Pankratius predicted the ‘end of download science’: whereas in the past, (earth) scientists did most of their data-intensive work by downloading datasets from various locations, writing tools to parse, analyze and combine them, and publish (only) their outcomes, Pankratius and many others are developing analysis tools that are native to the cloud, and are shared and made available together with the datasets for reuse.
Persistent Identifiers
On Thursday, I spoke at a session entitled:“Persistent Identification, Publication, and Trustworthy Management of Research Resources”: two separate but related topics. The first three talks focused on trustworthiness, Persistent identifiers are a seemingly boring topic, that, however, just got their own very groovy conference, PIDaPalooza (leave it to Geoff Bilder to groovify even the nerdiest of topics!).

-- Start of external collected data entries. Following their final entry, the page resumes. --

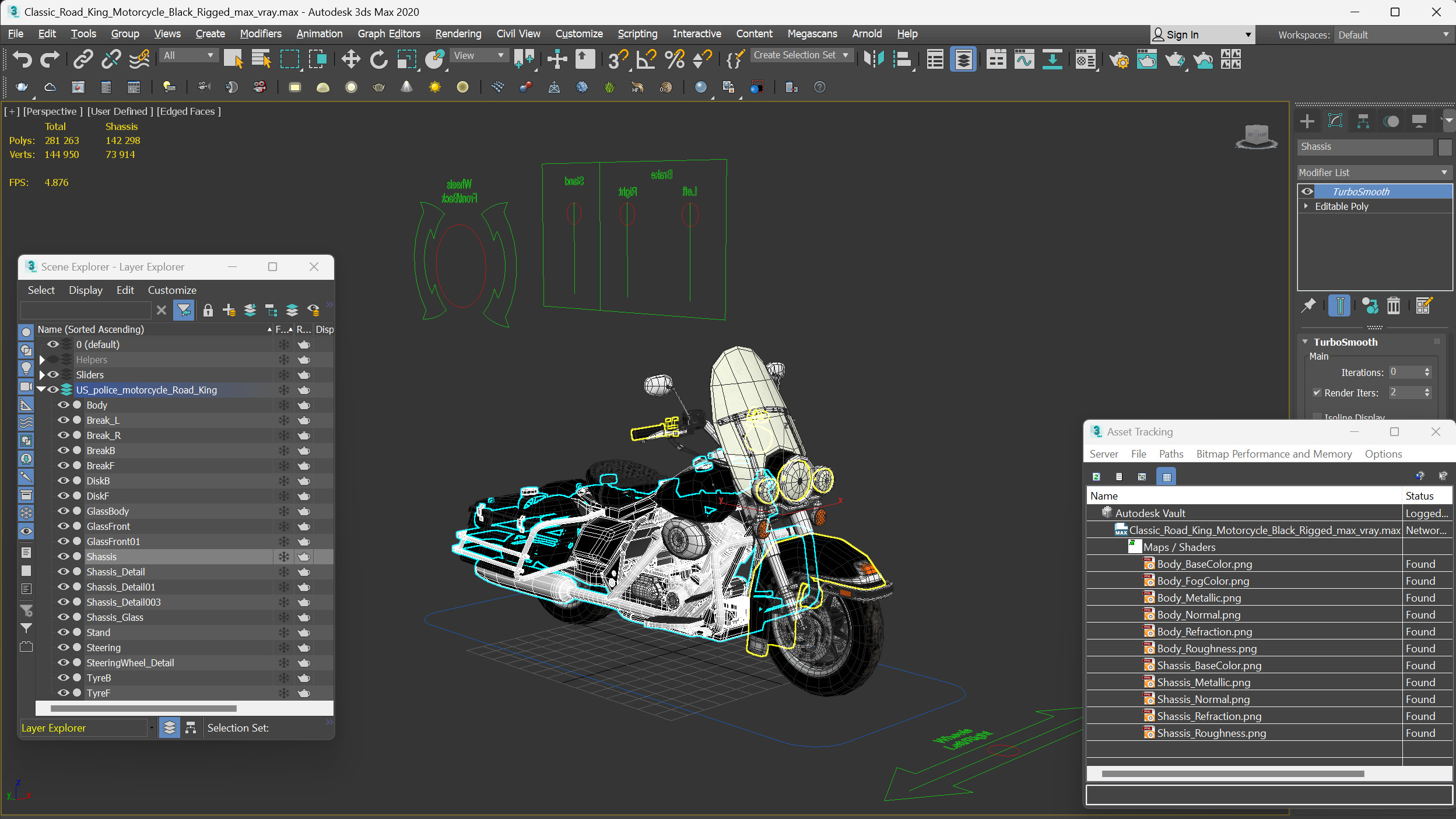Click the Asset Tracking File menu
The image size is (1456, 819).
(x=1139, y=454)
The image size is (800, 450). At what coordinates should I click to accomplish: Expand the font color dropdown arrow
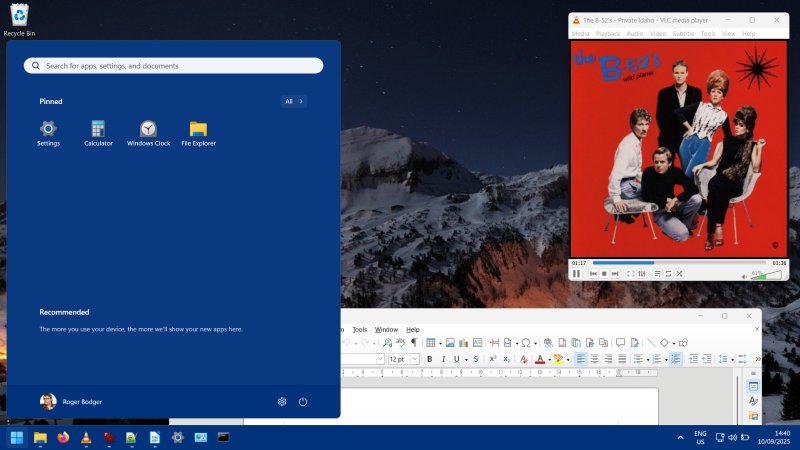pyautogui.click(x=549, y=359)
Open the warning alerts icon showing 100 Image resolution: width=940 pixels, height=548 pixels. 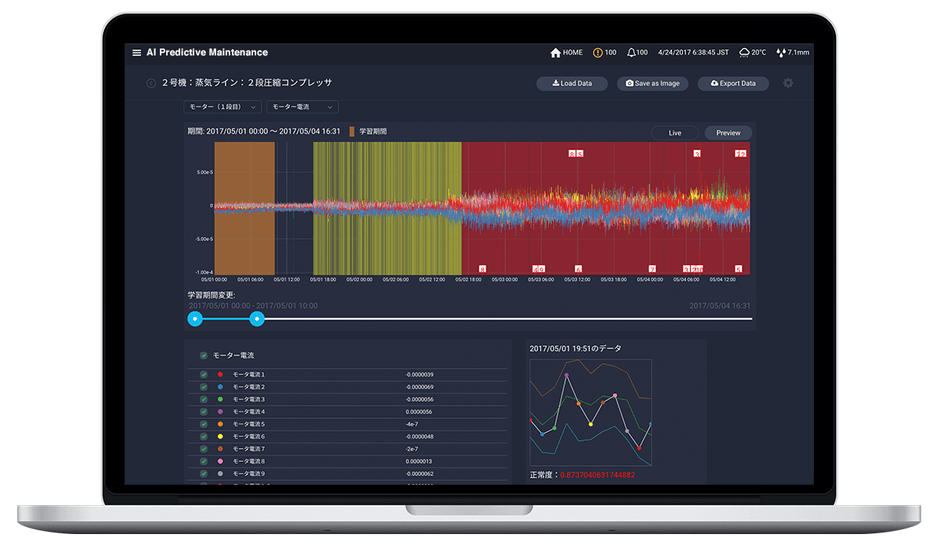click(598, 53)
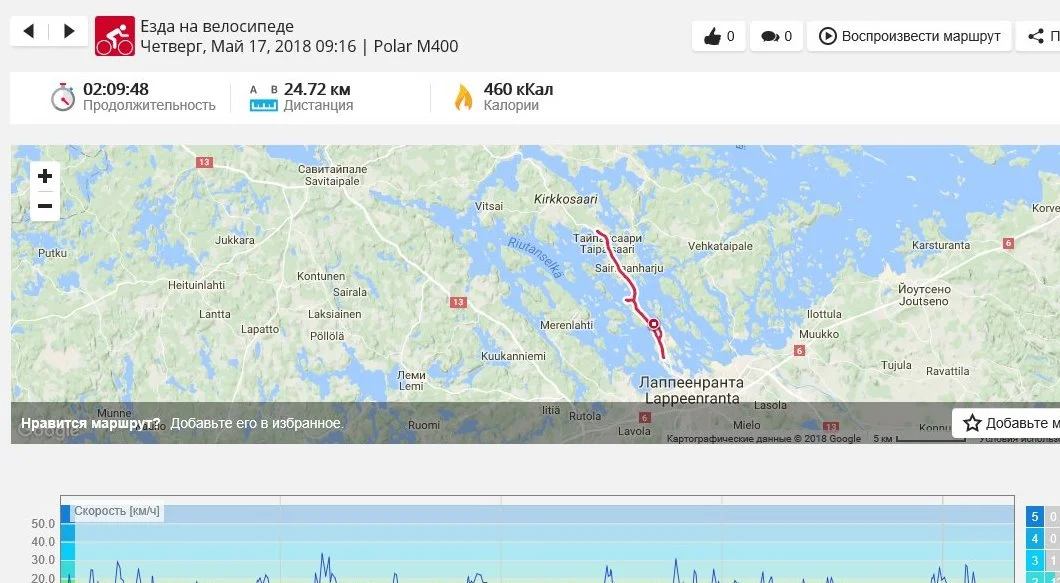The width and height of the screenshot is (1060, 583).
Task: Select speed zone 3 swatch
Action: pos(1034,561)
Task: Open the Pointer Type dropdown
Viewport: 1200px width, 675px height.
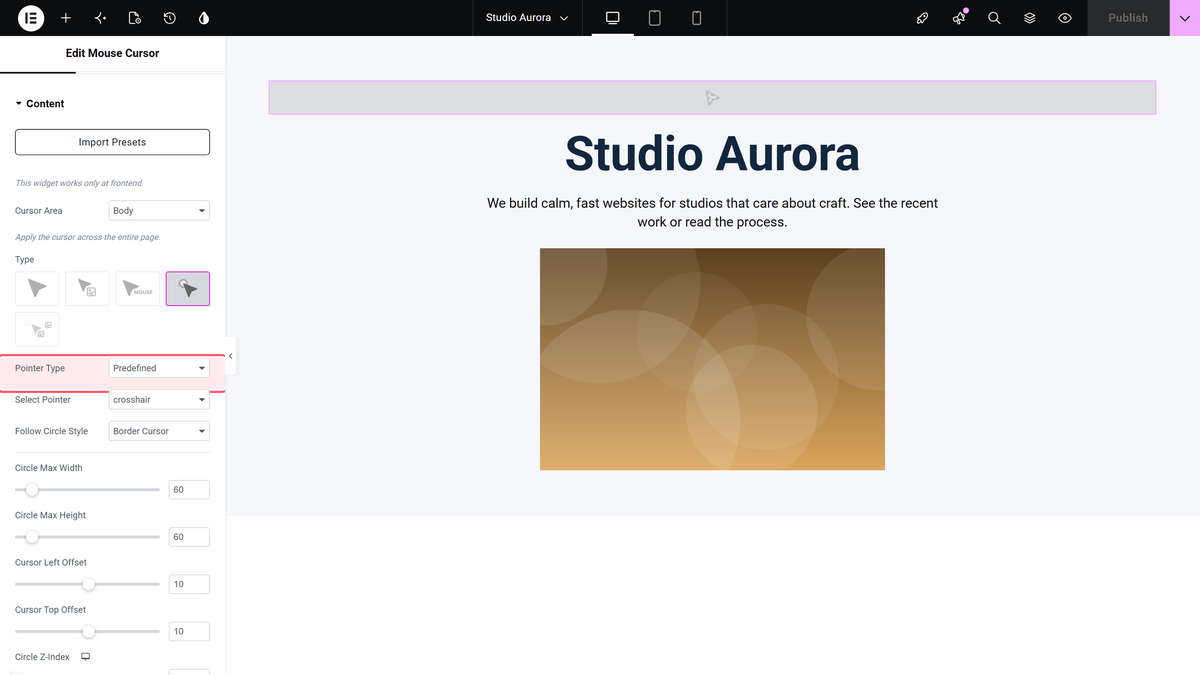Action: [x=159, y=368]
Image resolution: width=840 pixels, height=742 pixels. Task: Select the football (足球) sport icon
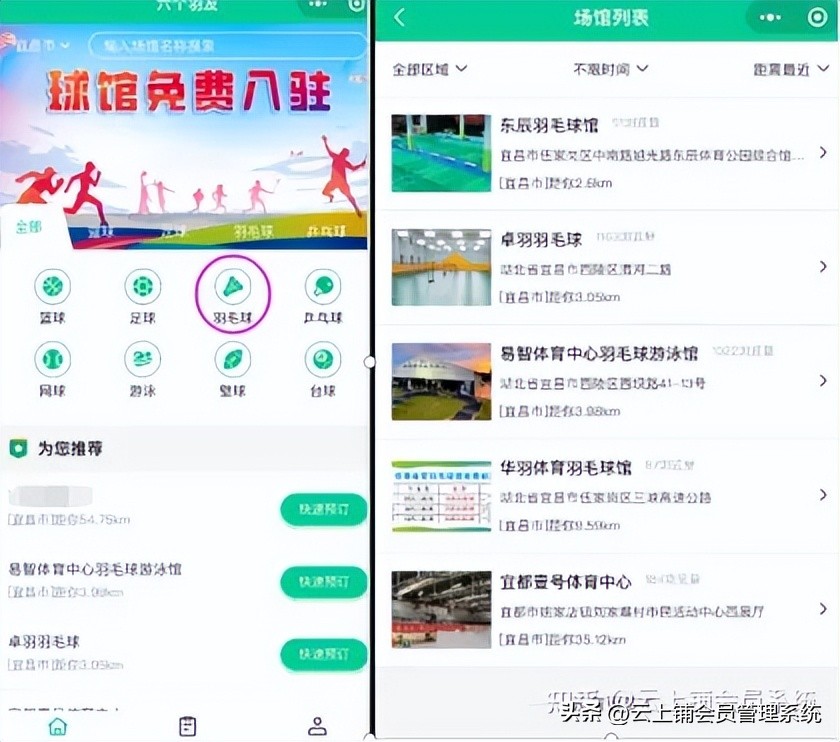[x=142, y=289]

One of the papers in that session (https://agu.confex.com/agu/fm16/meetingapp.cgi/Paper/173684) discussed a new RDA Initiative, Scholix, which uses DOIs for papers and datasets to enable a fully open linked data repository that connects researchers with their publications and published datasets. Scholix represents a very productive collaboration, spearheaded by the RDA Data Publishing Group, involving many parties including publishers (including Thomson Reuters, IEEE, Europe PMC and Elsevier), data centres (the Australian National Data Service, IEDA, ICPSR, CCDC, 3TU DataCenter, Pangaea and others) and aggregators and integrators (including CrossRef, DataCite and OpenAIRE).
Persistent identifiers combine with semantic technologies to enable a whole that is much more than the sum of its parts, that surely points the way forward in science publishing; it allows, for instance, Mendeley Data users to directly address and compare different versions of a dataset (for some other examples see my slides here).
Celebrating the restoration of lost datasets
A further highlight was the third International Data Rescue Award. This award, the third so far, is intended to reward and celebrate the usually thankless task of restoring datasets that would otherwise disappear or be unavailable. This reward brings together (and aims to support the creation) of a community of very diverse researchers, who all have a passion for restoring data.
This year’s winners, were from the University of Colorado in Boulder. Over a period of more than fifteen years, they rescued and made accessible the data at the Roger G. Barry Archive at the National Snow and Ice Data Center, which consists of a vast repository of materials, including over 20,000 prints, over 100,000 images on microfilm, 1,400 glass plates, 1,600 slides, over 100 cubic feet of manuscript material and over 8,000 ice charts. The material dates are incredibly diverse and date from 1850 to the present day and include, for instance, hand-written 19th century exploration diaries and observational data. Projects such as these tell us the incredible importance of data, especially in times like these, where so much is changing so quickly. Looking at the pictures in the Glacier Photograph Collection shows the incredible extent of glacial erosion between, for instance, 1941 and today, when an entire glacier has simply vanished and offers a grim reminder of the extent to which global warming is affecting our world.
In short, there is a lot out there for all of us to learn from going to the AGU. Earth science is abuzz with data sharing initiatives: there are exciting new frontiers to explore, important lessons to be learned, and invaluable data to be saved.